**Action item:** Using the entries that follow, write out the line containing "Screen dimensions: 493x435", the line containing "Given: Open the Redirect Type dropdown", and every line between them, exactly and nothing else.

::::

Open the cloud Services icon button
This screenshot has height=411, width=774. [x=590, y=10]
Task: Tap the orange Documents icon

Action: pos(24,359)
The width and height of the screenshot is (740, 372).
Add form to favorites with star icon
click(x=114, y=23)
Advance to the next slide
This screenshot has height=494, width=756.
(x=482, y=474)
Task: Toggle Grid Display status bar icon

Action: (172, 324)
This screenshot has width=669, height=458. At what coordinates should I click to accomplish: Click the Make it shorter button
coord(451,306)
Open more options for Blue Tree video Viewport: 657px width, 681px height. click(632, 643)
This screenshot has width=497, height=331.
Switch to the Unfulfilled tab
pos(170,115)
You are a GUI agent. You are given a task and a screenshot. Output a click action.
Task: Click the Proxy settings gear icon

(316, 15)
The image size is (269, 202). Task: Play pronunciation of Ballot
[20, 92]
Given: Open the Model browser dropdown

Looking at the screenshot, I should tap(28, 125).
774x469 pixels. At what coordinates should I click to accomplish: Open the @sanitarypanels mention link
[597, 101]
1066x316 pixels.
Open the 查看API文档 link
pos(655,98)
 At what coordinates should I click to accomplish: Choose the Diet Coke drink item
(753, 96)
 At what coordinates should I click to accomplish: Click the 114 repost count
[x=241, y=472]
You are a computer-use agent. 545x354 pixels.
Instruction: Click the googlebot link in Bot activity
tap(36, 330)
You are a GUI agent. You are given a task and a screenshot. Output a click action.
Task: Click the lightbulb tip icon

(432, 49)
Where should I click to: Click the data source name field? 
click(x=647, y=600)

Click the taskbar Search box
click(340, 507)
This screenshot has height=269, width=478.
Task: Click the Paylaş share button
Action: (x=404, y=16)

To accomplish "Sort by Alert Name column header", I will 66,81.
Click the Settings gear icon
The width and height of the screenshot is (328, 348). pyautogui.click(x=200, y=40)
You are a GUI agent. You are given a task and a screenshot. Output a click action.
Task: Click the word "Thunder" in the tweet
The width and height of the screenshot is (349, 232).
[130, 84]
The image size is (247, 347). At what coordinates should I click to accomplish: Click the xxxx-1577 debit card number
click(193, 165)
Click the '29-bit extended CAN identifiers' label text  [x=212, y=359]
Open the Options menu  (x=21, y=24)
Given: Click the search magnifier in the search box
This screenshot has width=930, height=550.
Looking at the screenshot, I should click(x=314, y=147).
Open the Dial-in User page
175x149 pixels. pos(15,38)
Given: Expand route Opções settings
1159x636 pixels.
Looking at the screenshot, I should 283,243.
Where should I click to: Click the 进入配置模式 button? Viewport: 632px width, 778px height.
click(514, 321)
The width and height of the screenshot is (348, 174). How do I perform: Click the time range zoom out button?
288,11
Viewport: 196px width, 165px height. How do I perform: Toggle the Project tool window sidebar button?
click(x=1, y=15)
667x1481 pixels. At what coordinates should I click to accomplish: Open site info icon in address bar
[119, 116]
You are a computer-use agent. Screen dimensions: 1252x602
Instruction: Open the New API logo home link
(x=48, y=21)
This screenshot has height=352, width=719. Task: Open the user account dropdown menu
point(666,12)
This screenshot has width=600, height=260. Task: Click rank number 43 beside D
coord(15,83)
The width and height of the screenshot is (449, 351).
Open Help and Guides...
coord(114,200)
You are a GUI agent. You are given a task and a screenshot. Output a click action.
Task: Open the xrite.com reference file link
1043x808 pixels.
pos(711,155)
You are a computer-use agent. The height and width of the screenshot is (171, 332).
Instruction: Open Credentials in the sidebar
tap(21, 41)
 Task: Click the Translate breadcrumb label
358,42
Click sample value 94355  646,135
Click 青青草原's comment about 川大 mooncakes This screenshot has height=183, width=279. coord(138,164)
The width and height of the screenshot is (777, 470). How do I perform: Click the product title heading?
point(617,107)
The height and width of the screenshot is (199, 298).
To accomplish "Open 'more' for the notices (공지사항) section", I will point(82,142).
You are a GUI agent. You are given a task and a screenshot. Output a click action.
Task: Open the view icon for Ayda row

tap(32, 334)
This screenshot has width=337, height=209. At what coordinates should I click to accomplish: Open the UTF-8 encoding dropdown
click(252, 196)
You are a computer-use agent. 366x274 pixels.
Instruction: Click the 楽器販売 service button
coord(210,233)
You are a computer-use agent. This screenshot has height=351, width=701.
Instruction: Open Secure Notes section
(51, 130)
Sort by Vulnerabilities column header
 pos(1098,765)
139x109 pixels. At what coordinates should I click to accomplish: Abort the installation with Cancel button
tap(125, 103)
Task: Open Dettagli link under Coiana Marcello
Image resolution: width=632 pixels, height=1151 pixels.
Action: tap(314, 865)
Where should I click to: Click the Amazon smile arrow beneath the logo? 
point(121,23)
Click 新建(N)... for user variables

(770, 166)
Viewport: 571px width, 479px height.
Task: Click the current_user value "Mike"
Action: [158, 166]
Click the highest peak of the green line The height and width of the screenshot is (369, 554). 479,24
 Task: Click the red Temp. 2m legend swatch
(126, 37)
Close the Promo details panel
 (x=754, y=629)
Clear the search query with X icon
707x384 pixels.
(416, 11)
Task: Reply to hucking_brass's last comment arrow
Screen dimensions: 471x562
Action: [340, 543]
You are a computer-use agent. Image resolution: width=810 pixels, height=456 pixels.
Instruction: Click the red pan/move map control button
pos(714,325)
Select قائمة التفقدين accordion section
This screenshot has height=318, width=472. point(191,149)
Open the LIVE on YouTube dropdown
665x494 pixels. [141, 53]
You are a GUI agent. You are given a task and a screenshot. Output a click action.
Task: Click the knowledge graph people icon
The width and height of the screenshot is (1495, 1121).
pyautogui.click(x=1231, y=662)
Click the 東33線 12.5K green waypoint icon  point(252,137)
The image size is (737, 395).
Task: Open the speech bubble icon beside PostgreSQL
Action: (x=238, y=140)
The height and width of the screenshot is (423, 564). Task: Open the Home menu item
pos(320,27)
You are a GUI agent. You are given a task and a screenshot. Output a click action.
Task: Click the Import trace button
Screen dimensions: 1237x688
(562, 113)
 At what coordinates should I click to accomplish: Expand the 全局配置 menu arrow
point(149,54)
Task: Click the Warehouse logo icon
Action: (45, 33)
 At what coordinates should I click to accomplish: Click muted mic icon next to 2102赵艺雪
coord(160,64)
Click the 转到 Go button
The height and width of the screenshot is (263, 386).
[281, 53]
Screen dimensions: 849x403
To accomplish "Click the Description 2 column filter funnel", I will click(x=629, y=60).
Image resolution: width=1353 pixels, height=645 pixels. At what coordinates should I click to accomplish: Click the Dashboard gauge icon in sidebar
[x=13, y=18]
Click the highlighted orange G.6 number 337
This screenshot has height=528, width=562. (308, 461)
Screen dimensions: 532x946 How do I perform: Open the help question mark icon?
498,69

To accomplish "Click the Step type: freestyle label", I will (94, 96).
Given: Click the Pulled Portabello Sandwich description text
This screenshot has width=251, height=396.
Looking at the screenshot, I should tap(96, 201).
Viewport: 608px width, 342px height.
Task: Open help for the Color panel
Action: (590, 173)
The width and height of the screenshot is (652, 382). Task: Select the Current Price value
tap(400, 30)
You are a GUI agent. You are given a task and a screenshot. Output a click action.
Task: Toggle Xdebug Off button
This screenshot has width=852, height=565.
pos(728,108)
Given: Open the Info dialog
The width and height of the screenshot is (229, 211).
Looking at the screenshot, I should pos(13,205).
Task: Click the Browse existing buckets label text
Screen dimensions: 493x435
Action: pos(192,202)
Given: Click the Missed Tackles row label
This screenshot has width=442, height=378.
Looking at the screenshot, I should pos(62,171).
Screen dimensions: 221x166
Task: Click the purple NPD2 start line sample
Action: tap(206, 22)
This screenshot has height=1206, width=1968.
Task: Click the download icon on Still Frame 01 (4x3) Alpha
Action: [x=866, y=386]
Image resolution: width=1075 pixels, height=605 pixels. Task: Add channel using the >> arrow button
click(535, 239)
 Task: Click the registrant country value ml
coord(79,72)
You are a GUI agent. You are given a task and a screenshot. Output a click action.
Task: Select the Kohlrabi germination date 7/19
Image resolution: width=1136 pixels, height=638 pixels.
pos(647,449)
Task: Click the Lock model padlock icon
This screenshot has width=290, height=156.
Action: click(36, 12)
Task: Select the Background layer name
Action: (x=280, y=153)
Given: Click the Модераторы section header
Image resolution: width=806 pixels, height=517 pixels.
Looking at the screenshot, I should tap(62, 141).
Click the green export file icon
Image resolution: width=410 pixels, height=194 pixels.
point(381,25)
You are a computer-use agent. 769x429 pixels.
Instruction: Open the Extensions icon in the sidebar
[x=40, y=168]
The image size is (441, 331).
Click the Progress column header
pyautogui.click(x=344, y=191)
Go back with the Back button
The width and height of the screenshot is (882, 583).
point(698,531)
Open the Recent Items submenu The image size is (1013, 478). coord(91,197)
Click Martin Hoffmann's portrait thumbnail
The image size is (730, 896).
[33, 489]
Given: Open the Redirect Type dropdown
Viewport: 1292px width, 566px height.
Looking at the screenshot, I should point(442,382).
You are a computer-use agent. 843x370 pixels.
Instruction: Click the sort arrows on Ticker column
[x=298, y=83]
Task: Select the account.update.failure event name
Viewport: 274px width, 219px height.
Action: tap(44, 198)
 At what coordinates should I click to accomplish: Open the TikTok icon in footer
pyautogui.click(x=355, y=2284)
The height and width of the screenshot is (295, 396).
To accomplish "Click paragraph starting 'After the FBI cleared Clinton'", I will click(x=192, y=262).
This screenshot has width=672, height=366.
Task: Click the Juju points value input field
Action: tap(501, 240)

::::

**Answer box:**
Screen dimensions: 493x435
Action: pos(192,202)
Given: Click the Missed Tackles row label
This screenshot has width=442, height=378.
Looking at the screenshot, I should pos(62,171).
Screen dimensions: 221x166
Task: Click the purple NPD2 start line sample
Action: tap(206, 22)
This screenshot has height=1206, width=1968.
Task: Click the download icon on Still Frame 01 (4x3) Alpha
Action: [x=866, y=386]
Image resolution: width=1075 pixels, height=605 pixels. Task: Add channel using the >> arrow button
click(535, 239)
 Task: Click the registrant country value ml
coord(79,72)
You are a GUI agent. You are given a task and a screenshot. Output a click action.
Task: Select the Kohlrabi germination date 7/19
Image resolution: width=1136 pixels, height=638 pixels.
pos(647,449)
Task: Click the Lock model padlock icon
This screenshot has width=290, height=156.
Action: click(36, 12)
Task: Select the Background layer name
Action: (x=280, y=153)
Given: Click the Модераторы section header
Image resolution: width=806 pixels, height=517 pixels.
Looking at the screenshot, I should tap(62, 141).
Click the green export file icon
Image resolution: width=410 pixels, height=194 pixels.
point(381,25)
You are a computer-use agent. 769x429 pixels.
Instruction: Open the Extensions icon in the sidebar
[x=40, y=168]
The image size is (441, 331).
Click the Progress column header
pyautogui.click(x=344, y=191)
Go back with the Back button
The width and height of the screenshot is (882, 583).
point(698,531)
Open the Recent Items submenu The image size is (1013, 478). coord(91,197)
Click Martin Hoffmann's portrait thumbnail
The image size is (730, 896).
[33, 489]
Given: Open the Redirect Type dropdown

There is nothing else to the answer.